* SELECTED EXTRACT *
## START

Happy New Year!
New Year's in Fez is a closed door...here are a few thoughts from yesterday as I left Fez.
I just returned from the bathroom here
on the train from Fez to Tangier, where I discovered that the mechanics of the
facilities are simplified to the level of a straight pipe leading down from the
stool and emptying onto the tracks below.
It took me a moment to process such a choice, but the fact is that the
countryside, here and in the States, is covered with animals, domesticated and
otherwise, who are pretty much doing the same thing all the time. The little bit of human waste being added to
that total along the train tracks is pretty minimal. Odd what we consider to be important.
I have made it through my three nights in Fez with a host of
thoughts, feelings and insights and a cacophony of emotions. Unlike
my trip last summer, this trip is so filled with odd and unknown experiences that it is not
really desirable or even possible to try and journal them in a direct way as I did when driving through the
Rockies. Every moment brings another
moment that seems worth noting or exploring so that eventually it is impossible to really
note anything. Also, the sheer exhaustion of it all makes immediate processing more challenging...important, perhaps, but also slightly out of reach.
The last thirty-six hours have also been somewhat complicated by
the fact that I have been not feeling well. I assume it’s just a reaction to
new parasites, and it hasn’t been terribly bad, but it has lowered my energy
and increased the need to know where the bathrooms are located. As I write I can tell that the tone of these journal postings have that lower energy. It's hard to communicate the extraordinary beauty and richness of this place when I am so spent.
Between feeling off and also being really engaged with how I am much I am drawn to swimming in the cultural pool of the Medina, I did not do the larger tourist activities I had considered for Fez. Instead I stayed in the Medina, biting off little chunks of what I could manage. So, Monday was spent on long walks about the narrow paths of this ancient medieval city while being overwhelmed by it all, and then Tuesday was spent doing little one to two hour outings into the Medina, followed by an hour or two of rest. It was a strategy that was suited to both the realities of my mental and physical state, as well as the underlying strategy of this trip – ie, knowing that somehow the universe will decide what happens here.
Between feeling off and also being really engaged with how I am much I am drawn to swimming in the cultural pool of the Medina, I did not do the larger tourist activities I had considered for Fez. Instead I stayed in the Medina, biting off little chunks of what I could manage. So, Monday was spent on long walks about the narrow paths of this ancient medieval city while being overwhelmed by it all, and then Tuesday was spent doing little one to two hour outings into the Medina, followed by an hour or two of rest. It was a strategy that was suited to both the realities of my mental and physical state, as well as the underlying strategy of this trip – ie, knowing that somehow the universe will decide what happens here.
As a part of my stay at the Riad I had booked the New Year’s
Eve Feast at Riad Idrissy. I wasn’t sure
if it would really be what I wanted, and while quite affordable, it was on the high end of what even a large meal costs here…650dh (about $75). On the other hand, it was New Year’s Eve and
what the hell else was I going to do?

## END

* DATASET CONTENT *
## START

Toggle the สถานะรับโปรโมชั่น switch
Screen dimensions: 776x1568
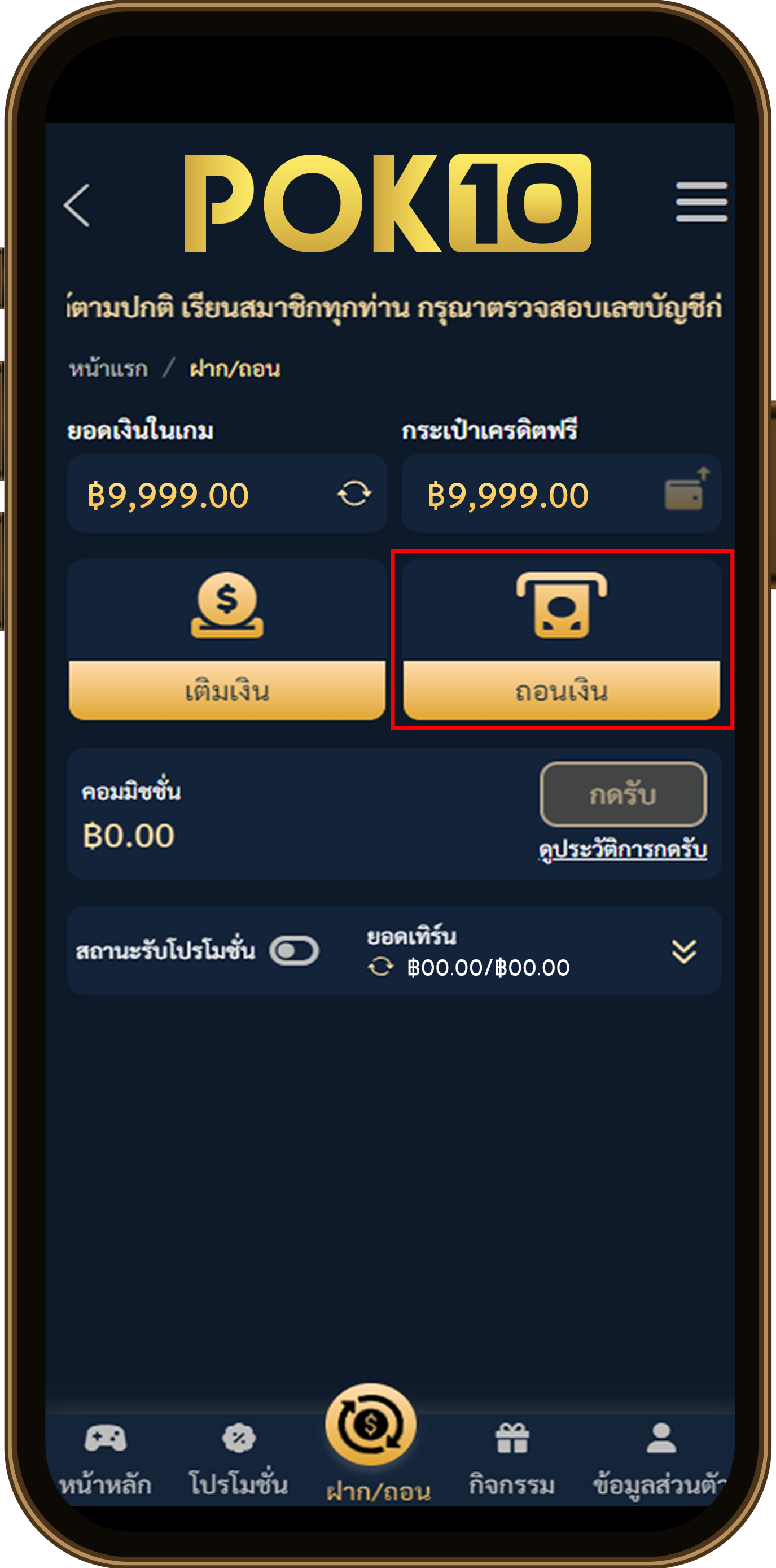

## END

Continue the journal entry about New Year's in Fez, beginning immediately after its final sentence.

* RESPONSE TO THIS EXERCISE *
Amine, who was on the train to Fez with me, had suggested I call him and
celebrate with he and his friends; however that seemed like more adventure than
I was prepared to initiate...and also would have been out in the new city which was of less interest. Since I was
feeling pretty shaky anyway, I decided to stay with what I had booked and went
down to the garden at nine prepared to be slightly bored, possibly lonely, but
well fed.
Waiting outside was a friendly fire pit and a few guests had
begun to gather. A glass of champagne in
hand I began a conversation with a couple from London, Alan and Susan. I did not have to worry about making
conversation, as Alan was pretty much unstoppable as a one-sided
conversationalist. Susan would routinely
disengage from the conversation and gaze about the garden as Alan prattled
on. They were clearly a couple, but it
was hard to see what she might see in this guy. I was happy to listen to him, but I would think it would get a bit old after a short time. So it goes. At least I didn’t
have to worry about standing around looking isolated and alone.
After some time we were invited into the salon to begin the
meal. I was seated at a table with five
others, and if I had been concerned that I would not be entertained I was happily mistaken. Somehow the conversation moved
rather quickly to the politics of homosexuality, and the benefits for a
straight man of learning how to make love at the hands of a lesbian lover. Honestly. It didn't stop there and took wonderfully obscure turns. Conversation ebbed and flowed through everyone’s interests and
experiences during the course of the night and time disappeared.
The accents around the table were really lovely. All five of the tablemates seem to be in
their early forties. All of them had
traveled more than I could even imagine. Here’s who we were (as best I recall...my facility with names is highly limited).
Tara – A charming and beautiful girl from Wales who, after
spending some time in the Netherlands had lived the past decade or so in
Barcelona and Fez (simultaneously). An
international food and travel journalist, she was a delightful conversationalist
and completely disarming.
Richard – The owner of a Riad near Riad Idrissy, he was the
quintessential gay man with the tiniest hint of a speech muffle. A lot of stereotypes going on here, and also
very genuine and kind.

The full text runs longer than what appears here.